• [TASK GOAL] Every record must be retyped exactly as it reads.

━━━ DATA UNDER STUDY

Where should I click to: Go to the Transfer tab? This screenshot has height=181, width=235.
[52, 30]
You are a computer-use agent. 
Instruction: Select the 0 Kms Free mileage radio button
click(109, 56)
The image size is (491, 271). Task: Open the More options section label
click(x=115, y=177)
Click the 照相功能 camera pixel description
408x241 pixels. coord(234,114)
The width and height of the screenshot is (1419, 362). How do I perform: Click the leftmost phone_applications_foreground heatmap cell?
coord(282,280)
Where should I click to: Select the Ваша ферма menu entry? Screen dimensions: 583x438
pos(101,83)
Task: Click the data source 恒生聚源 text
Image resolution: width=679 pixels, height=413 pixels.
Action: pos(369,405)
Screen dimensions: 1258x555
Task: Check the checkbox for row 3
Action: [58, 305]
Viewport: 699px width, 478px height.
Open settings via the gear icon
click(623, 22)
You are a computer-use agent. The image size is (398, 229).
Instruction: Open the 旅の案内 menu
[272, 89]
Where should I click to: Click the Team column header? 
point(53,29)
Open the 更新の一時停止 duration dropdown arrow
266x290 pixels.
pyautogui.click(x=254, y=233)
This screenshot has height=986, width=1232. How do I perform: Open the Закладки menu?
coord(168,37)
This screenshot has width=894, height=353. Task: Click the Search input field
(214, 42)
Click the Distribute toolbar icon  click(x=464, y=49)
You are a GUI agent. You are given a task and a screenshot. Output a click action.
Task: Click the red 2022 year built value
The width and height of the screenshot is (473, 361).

━━━━━━

• [SOLVED PROBLEM]
Where should I click to: Go to the Transfer tab? This screenshot has height=181, width=235.
[52, 30]
You are a computer-use agent. 
Instruction: Select the 0 Kms Free mileage radio button
click(109, 56)
The image size is (491, 271). Task: Open the More options section label
click(x=115, y=177)
Click the 照相功能 camera pixel description
408x241 pixels. coord(234,114)
The width and height of the screenshot is (1419, 362). How do I perform: Click the leftmost phone_applications_foreground heatmap cell?
coord(282,280)
Where should I click to: Select the Ваша ферма menu entry? Screen dimensions: 583x438
pos(101,83)
Task: Click the data source 恒生聚源 text
Image resolution: width=679 pixels, height=413 pixels.
Action: pos(369,405)
Screen dimensions: 1258x555
Task: Check the checkbox for row 3
Action: [58, 305]
Viewport: 699px width, 478px height.
Open settings via the gear icon
click(623, 22)
You are a computer-use agent. The image size is (398, 229).
Instruction: Open the 旅の案内 menu
[272, 89]
Where should I click to: Click the Team column header? 
point(53,29)
Open the 更新の一時停止 duration dropdown arrow
266x290 pixels.
pyautogui.click(x=254, y=233)
This screenshot has height=986, width=1232. How do I perform: Open the Закладки menu?
coord(168,37)
This screenshot has width=894, height=353. Task: Click the Search input field
(214, 42)
Click the Distribute toolbar icon  click(x=464, y=49)
You are a GUI agent. You are given a task and a screenshot. Output a click action.
Task: Click the red 2022 year built value
The width and height of the screenshot is (473, 361).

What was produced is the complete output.